Proving the Business Case for the Internet of Things

Eclipse provides opportunity for smart grid research

Steve Rogerson
August 17, 2017



The historic eclipse that will cut across the USA on August 21 will give Clemson University researchers and industry collaborators in South Carolina a chance to study what happens when solar panels suddenly quit generating energy.
 
The research underscores one of the challenges that utilities face as they incorporate more renewable energy into the electrical grid.
 
The grid relies on a steady flow of power and what experts call balance of energy to run smoothly. Too much or too little could trigger rolling blackouts that leave thousands in the dark.
 
Utilities have well-established technologies and decades of experience in maintaining the flow of power when using coal, nuclear energy, natural gas or some other source under their control.
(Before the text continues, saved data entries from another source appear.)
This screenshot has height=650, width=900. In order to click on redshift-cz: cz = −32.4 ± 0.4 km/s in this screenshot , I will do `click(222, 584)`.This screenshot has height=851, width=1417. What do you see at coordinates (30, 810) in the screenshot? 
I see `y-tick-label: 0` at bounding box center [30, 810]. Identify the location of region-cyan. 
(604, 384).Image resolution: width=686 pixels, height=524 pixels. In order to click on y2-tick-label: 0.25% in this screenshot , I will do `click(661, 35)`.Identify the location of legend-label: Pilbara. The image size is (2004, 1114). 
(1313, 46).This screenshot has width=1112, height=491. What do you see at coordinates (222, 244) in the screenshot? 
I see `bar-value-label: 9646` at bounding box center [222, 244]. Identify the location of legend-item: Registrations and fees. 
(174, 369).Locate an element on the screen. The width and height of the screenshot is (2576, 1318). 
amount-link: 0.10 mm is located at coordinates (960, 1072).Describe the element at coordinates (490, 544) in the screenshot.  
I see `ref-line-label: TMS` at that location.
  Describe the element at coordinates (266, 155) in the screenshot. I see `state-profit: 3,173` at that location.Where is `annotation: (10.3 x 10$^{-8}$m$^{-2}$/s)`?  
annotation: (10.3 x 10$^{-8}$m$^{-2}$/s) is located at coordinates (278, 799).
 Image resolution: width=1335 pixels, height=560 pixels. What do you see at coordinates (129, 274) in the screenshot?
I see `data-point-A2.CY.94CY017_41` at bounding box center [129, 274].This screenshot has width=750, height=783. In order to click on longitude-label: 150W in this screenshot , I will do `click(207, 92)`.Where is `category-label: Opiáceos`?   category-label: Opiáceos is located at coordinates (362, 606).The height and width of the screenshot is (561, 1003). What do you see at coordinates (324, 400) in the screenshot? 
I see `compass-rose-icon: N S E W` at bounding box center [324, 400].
But as they bring in more solar and wind power, the flow is less predictable.
 
Clemson researchers are taking on the challenge by working with industry in laboratories to develop smart grid technologies.
 
On the day of the eclipse, Kumar Venayagamoorthy (pictured), distinguished professor of electrical and computer engineering, and his research group will be holding a simulation of solar-power generation at utility scale. They will be capturing the effects of the solar eclipse on real-time power system operations with and without smart grid technologies.
 
Their test includes one of their patent-pending technologies, which was recently approved by the US Patent & Trademark Office. The simulation will take place in the Real-Time Power & Intelligent Systems Laboratory, where Venayagamoorthy is founder and director.
 
Johan Enslin, endowed chair in smart grid technology and executive director of the energy systems programme, leads graduate education and the development and growth of research initiatives in emerging electric-grid technologies at the Clemson University Restoration Institute in North Charleston.
 
The research programme builds upon Clemson’s research facilities. They include a wind-turbine drivetrain testing and research facility and the Duke Energy eGrid, which can emulate any grid. These two projects form the cornerstone of the SCE&G Energy Innovation Center and are said to be the largest such facilities in the world. The facilities represent more than $110m in public and private investment.
 
Also on the team is Rajendra Singh, professor of electrical and computer engineering and the director of the Center for Silicon Nanoelectronics. The White House honoured Singh in 2014 as a Champion of Change for his more than 40 years of working to promote and expand solar deployment in the residential, commercial and industrial sectors.